[Collected data entries]
◇ ◇ ◇ ◇ ◇ ◇ ◇

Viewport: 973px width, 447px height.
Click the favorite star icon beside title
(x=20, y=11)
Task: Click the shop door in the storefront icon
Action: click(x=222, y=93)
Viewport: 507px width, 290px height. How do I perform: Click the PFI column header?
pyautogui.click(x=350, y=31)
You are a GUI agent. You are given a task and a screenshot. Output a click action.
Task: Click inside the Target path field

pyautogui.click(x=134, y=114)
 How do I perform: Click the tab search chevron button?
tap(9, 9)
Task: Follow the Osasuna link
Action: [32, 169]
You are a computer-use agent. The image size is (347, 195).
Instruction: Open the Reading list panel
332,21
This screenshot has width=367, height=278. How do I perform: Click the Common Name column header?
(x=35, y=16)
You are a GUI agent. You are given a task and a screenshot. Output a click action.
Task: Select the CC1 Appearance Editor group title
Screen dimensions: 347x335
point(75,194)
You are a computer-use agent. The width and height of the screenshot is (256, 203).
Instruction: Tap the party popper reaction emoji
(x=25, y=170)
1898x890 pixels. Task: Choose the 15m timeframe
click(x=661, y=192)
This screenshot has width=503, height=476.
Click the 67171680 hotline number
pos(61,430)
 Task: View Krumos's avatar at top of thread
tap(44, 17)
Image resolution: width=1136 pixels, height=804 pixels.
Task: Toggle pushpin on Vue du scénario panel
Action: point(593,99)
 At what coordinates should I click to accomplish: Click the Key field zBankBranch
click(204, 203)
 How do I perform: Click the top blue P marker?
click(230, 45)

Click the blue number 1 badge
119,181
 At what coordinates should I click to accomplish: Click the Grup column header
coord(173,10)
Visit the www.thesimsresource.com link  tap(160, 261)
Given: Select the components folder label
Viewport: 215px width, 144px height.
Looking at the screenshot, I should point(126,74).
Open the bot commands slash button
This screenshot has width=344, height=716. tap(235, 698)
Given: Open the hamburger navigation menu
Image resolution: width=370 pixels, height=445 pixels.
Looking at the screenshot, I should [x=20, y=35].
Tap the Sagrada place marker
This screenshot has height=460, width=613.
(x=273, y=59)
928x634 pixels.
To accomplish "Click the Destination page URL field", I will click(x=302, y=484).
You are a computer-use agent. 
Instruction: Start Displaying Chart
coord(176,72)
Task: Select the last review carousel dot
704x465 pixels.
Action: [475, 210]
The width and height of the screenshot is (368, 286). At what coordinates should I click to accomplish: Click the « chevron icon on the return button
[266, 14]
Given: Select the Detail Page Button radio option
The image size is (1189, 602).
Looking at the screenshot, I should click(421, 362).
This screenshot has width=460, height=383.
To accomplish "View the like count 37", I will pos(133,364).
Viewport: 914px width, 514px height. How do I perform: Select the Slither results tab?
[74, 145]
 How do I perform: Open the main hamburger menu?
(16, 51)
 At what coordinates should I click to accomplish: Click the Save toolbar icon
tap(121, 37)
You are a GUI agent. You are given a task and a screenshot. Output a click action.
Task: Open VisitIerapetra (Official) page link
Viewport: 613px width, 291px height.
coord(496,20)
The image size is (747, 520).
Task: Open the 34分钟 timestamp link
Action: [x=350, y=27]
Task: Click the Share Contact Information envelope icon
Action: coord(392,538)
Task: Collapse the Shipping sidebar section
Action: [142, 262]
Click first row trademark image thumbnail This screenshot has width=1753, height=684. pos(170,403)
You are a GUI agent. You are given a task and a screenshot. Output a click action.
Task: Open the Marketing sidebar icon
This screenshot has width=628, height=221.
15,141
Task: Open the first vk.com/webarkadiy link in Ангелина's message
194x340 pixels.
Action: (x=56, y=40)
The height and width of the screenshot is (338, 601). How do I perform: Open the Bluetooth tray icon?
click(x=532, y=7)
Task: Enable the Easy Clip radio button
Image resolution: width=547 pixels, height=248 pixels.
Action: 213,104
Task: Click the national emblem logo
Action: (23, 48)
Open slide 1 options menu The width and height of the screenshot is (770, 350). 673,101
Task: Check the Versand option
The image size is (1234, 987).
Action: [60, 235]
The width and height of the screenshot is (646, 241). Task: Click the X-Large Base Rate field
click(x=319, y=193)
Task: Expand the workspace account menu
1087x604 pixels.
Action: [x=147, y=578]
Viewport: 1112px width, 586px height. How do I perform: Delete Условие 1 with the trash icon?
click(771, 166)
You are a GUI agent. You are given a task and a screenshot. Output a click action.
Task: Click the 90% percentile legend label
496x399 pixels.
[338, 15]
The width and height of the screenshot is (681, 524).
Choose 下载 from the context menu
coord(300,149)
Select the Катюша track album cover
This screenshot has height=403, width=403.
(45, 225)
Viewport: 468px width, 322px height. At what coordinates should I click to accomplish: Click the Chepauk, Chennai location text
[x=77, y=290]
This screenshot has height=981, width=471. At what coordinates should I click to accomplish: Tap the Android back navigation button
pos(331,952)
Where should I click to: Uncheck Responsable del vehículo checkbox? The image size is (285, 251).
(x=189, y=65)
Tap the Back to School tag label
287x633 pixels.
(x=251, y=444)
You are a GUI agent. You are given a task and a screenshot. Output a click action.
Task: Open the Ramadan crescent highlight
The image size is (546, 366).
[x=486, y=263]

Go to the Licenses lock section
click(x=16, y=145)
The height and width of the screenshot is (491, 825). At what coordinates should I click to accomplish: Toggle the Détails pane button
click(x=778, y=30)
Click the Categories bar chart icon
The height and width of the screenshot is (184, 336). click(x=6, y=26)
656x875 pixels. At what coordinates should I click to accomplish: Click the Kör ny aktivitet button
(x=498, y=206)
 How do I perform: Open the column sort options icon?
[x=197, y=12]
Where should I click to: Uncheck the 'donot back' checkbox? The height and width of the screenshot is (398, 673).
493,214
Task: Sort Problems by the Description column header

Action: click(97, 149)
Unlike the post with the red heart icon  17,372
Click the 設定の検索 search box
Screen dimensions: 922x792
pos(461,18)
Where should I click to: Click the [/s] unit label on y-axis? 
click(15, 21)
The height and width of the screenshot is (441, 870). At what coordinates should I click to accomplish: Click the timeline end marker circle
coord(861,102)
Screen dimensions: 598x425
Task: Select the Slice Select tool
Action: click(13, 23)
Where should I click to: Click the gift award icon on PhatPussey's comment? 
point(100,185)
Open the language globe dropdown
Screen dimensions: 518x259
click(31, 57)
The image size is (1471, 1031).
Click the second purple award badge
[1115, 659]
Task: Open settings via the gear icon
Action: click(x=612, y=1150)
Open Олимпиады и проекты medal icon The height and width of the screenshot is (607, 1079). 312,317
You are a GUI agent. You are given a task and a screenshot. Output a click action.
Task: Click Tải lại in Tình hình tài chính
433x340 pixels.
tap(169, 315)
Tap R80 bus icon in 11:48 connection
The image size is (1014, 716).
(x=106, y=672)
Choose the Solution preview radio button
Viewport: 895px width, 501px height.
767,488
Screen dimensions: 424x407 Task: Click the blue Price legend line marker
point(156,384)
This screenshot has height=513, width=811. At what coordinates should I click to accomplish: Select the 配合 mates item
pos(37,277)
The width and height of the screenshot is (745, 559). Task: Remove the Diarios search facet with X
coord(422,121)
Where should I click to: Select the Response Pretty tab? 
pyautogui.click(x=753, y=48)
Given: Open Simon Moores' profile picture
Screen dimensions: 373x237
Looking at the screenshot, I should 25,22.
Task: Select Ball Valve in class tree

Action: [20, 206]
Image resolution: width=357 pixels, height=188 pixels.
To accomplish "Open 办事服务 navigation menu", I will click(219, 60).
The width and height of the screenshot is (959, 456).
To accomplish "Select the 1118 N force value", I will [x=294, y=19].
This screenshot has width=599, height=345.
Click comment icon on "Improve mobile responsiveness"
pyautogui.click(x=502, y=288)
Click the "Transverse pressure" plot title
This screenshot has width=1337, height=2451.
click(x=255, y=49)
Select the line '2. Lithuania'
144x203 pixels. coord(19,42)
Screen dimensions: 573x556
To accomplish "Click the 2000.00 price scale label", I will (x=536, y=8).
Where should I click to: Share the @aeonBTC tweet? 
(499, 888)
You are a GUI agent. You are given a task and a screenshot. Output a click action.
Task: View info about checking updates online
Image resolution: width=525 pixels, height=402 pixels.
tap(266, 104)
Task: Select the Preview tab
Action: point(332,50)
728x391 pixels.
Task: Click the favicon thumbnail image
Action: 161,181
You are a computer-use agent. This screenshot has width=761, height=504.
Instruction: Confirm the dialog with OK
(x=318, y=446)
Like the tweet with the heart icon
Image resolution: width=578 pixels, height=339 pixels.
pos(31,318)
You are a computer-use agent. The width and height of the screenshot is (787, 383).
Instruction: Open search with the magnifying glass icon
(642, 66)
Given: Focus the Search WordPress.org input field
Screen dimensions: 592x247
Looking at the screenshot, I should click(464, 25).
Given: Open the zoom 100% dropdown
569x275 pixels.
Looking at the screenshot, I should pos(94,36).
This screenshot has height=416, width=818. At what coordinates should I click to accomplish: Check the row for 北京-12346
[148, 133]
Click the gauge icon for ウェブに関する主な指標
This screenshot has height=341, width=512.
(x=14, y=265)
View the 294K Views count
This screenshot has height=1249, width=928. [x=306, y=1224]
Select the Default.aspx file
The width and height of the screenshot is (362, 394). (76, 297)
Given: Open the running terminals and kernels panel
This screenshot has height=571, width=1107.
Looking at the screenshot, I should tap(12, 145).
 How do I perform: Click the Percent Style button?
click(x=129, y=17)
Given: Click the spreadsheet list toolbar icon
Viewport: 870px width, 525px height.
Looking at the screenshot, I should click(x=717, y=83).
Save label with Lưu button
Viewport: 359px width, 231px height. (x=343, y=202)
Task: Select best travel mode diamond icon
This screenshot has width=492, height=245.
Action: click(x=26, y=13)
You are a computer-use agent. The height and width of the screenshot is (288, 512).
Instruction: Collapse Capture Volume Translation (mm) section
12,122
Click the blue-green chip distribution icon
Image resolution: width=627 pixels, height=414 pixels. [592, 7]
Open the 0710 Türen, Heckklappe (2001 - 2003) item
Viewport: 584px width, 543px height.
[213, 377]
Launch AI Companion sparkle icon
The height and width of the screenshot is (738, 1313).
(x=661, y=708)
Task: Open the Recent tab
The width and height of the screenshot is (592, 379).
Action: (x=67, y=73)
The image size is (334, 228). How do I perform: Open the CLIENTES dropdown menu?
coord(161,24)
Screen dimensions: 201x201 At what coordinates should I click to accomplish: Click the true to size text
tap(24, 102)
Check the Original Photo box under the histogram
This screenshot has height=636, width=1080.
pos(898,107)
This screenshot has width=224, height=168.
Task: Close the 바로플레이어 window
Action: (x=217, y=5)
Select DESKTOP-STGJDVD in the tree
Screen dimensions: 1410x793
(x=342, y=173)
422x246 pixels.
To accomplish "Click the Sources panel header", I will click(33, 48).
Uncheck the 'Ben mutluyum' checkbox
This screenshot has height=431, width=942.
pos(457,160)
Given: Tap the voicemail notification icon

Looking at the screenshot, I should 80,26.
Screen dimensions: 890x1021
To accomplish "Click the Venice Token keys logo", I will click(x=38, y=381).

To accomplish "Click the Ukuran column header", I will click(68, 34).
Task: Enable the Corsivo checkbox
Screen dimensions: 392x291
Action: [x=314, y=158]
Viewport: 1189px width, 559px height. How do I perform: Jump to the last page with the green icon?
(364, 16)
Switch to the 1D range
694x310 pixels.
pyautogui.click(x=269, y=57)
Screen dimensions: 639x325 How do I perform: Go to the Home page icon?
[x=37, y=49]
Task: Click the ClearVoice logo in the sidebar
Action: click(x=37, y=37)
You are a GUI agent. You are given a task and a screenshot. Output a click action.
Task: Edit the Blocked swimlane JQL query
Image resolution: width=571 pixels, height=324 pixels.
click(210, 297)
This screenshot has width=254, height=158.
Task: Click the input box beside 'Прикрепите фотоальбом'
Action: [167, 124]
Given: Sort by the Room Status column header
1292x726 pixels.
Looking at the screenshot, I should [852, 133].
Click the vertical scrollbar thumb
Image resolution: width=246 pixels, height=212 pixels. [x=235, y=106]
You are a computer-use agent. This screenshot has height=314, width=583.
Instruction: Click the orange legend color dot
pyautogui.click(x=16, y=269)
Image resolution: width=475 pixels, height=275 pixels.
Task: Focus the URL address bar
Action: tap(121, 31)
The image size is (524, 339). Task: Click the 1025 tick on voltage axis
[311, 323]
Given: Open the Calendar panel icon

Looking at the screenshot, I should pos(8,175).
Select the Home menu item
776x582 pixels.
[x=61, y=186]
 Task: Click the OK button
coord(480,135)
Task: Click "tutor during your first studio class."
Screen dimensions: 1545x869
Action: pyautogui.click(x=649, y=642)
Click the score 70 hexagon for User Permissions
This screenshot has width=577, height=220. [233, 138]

◇ ◇ ◇ ◇ ◇ ◇ ◇

— Instructions for the task —
Search the entries for the word "Enable" and report how many lines contain it, as a bare number.

— Your response —
2